Setiap da’i, dalam pengalamnnya membina warga, ternyata menghadapi tantangan sendiri-sendiri. Terbanyak adalah menghadapi masalah budaya kerja kaum dhuafa. Mereka sudah lama berpandangan, bahwa bantuan itu adalah santunan, dan tidak mengenal kata “pemberdayaan”. Santunan itu untuk dikonsumsi, dan habis. Sesuatu usaha yang menghasilkan keuntungan, itu, adalah seperti mencari ikan di laut, yaitu cepat dapat, cepat dibawa pulang, dan cepat terjualnya. Maka kalau diajak berladang, dengan menanam tumbuh-tumbuhan, dan hasilnya harus menunggu beberap bulan, secara mental-kultural, mereka tidak siap.
Ketidaksiapan mereka, tampaknya dilatarbelakangi oleh budayanya sendiri yang memang tidak terbiasa bekerja keras di ladang, seperti petani di Jawa. Di samping itu adalah pengaruh budaya kota, yang dalam memenuhi kebutuhan hidupnya serba instan. Ini adalah bagian dari potret budaya pemiskinan. Menurut Parsudi Suparlan, kebudayaan kemiskinan di negara-negara modern bukan hanya menyangkut masalah kelumpuhan ekonomi, masalah disorganisasi atau masalah kelangkaan sumber daya, melainkan di dalam beberapa hal juga bersifat positif karena memberikan jalan ke luar bagi kaum miskin untuk mengatasi kesulitan-kesulitan hidupnya.
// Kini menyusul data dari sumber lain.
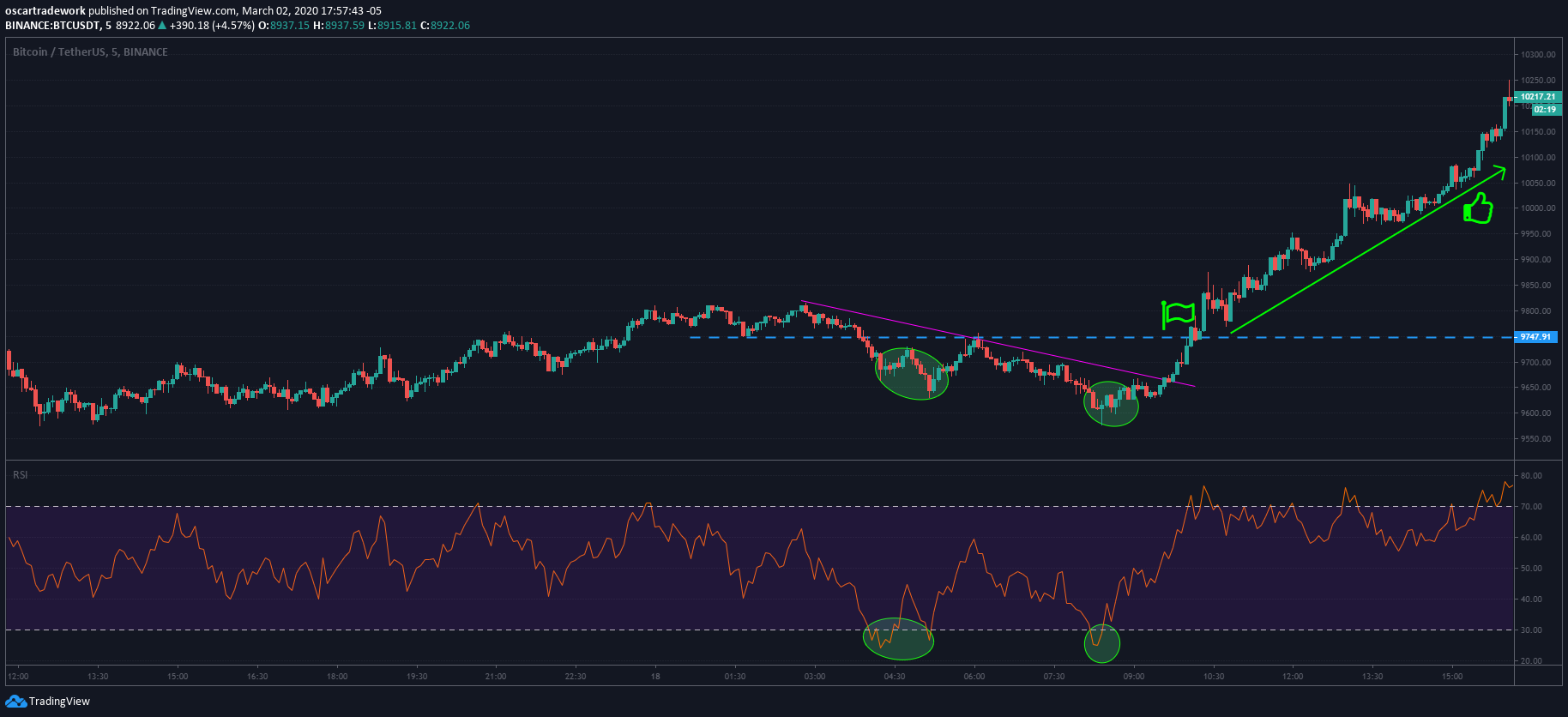Select the smaller green ellipse on price candles

[1111, 404]
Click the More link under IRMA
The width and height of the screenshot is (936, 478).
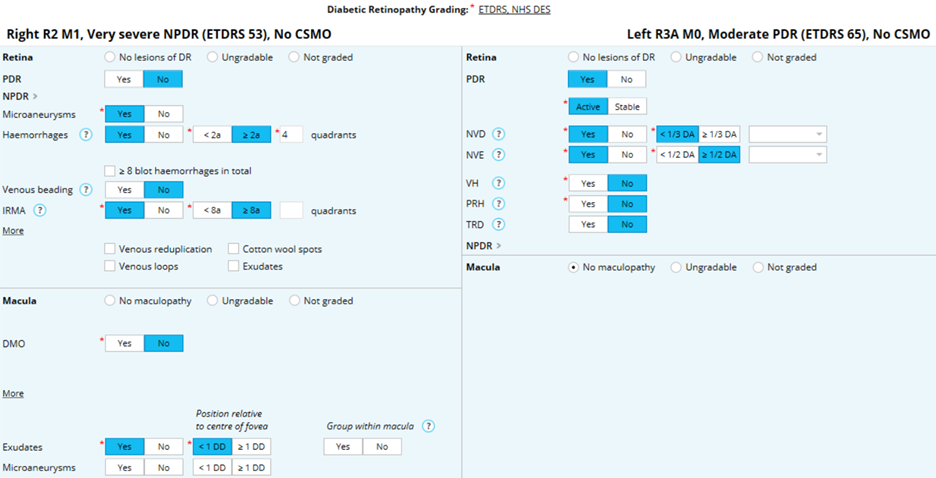point(13,231)
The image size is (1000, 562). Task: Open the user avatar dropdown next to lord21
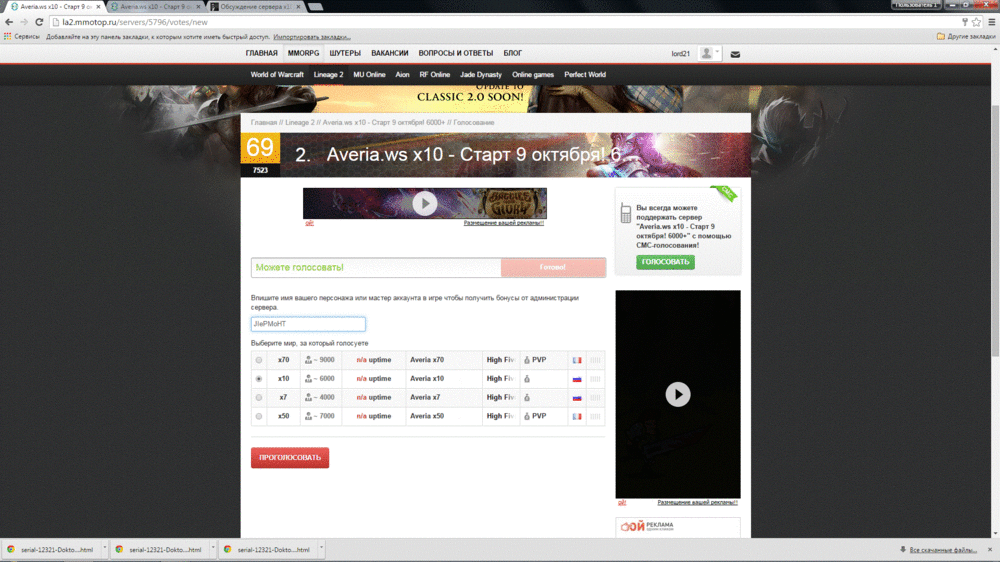710,54
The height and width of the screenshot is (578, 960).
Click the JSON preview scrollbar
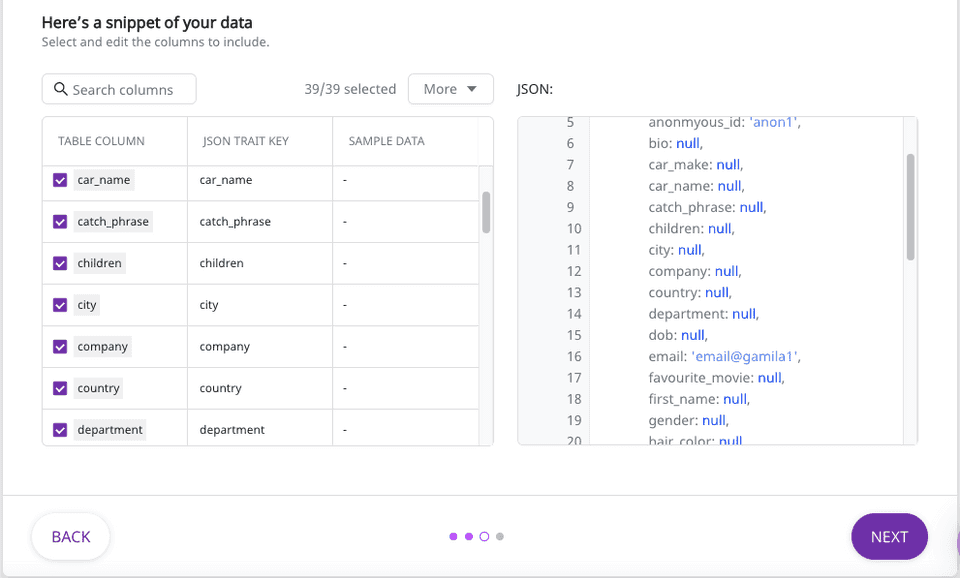click(910, 206)
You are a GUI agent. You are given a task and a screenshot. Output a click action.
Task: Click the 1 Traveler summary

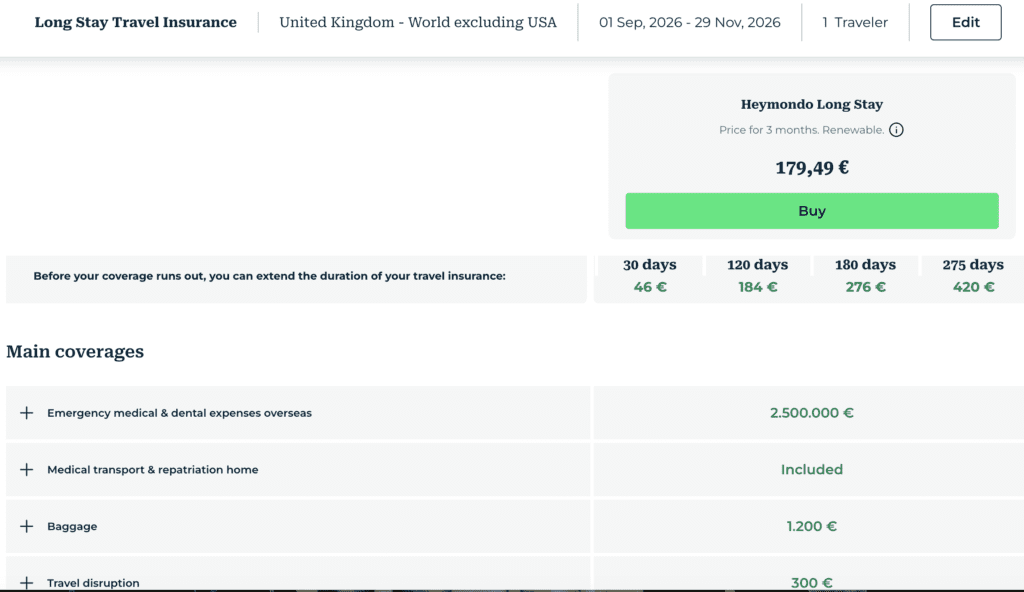[855, 22]
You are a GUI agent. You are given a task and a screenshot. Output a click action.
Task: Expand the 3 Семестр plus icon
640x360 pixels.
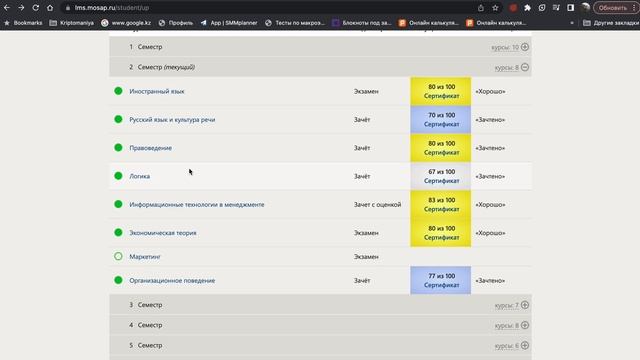pos(525,305)
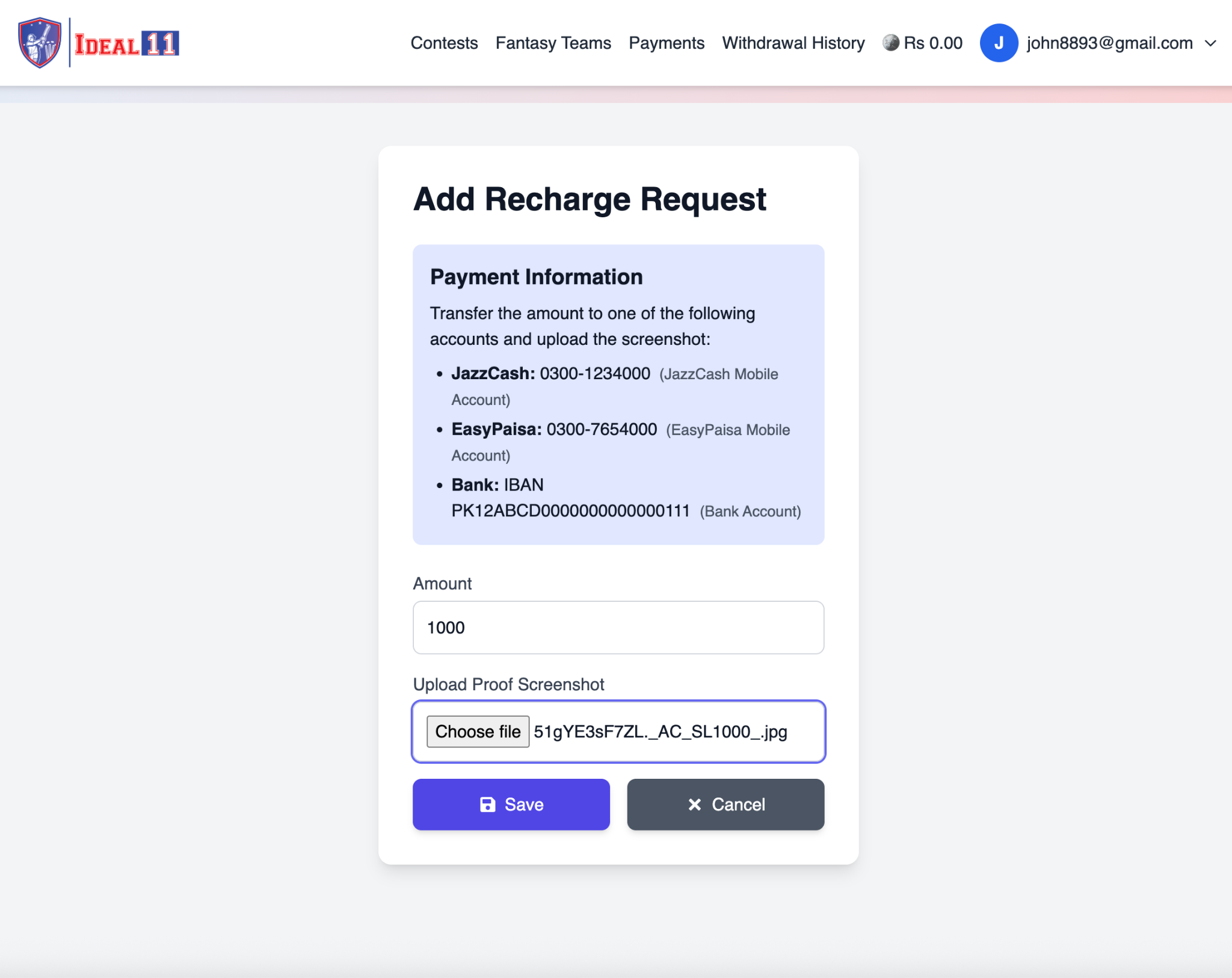
Task: Focus the Amount input field
Action: pos(618,628)
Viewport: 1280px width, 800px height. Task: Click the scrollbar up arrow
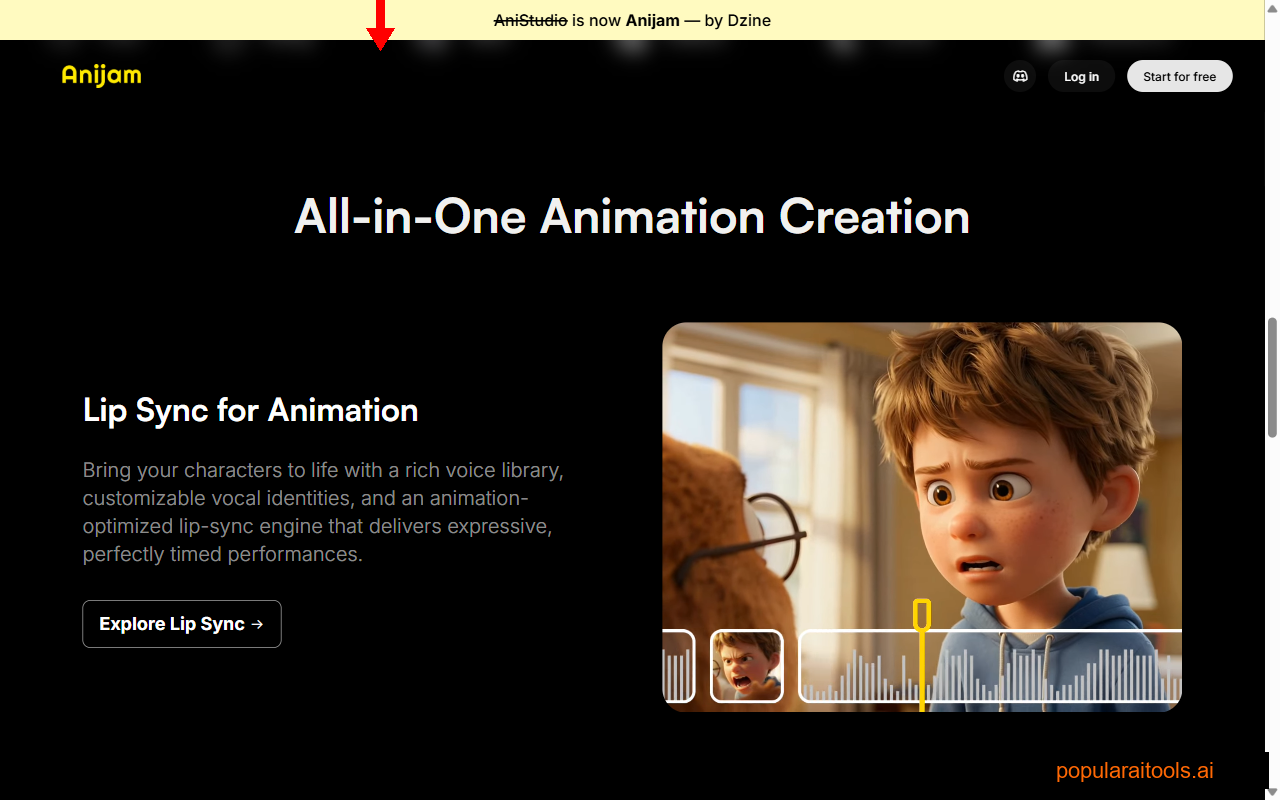click(1272, 8)
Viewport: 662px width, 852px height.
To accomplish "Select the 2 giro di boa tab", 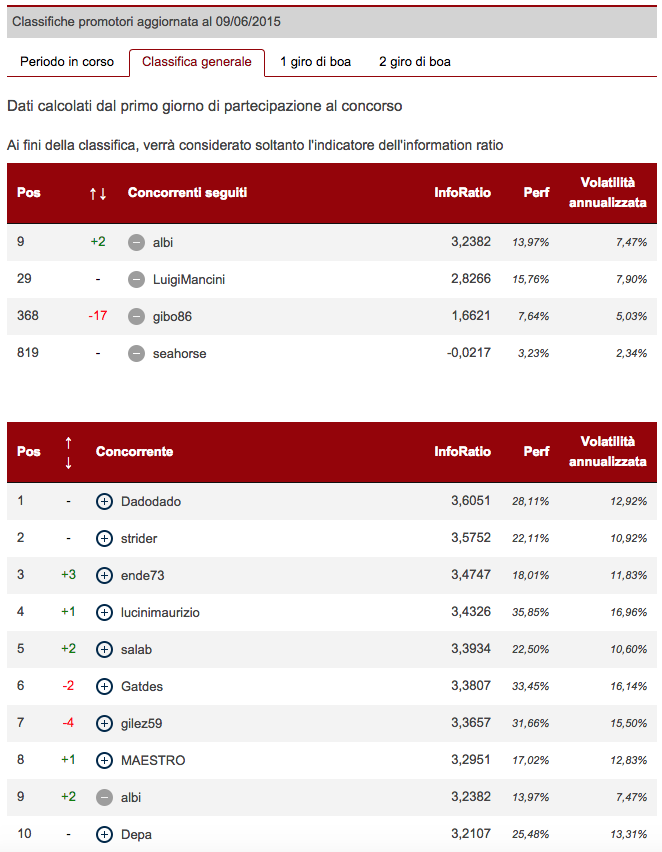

Kemiskinan menurutnya juga, adalah suatu standar tingkat hidup yang rendah yaitu adanya suatu tingkat kekurangan materi pada sejumlah atau segolongan orang dibandingkan dengan standar kehidupan yang umum berlaku dalam masyarakat bersangkutan. Standar kehidupan yang rendah ini secara langsung tampak pengaruhnya terhadap kesehatan, kehidupan moral dan rasa harga diri dari mereka yang tergolong sebagai orang miskin[2].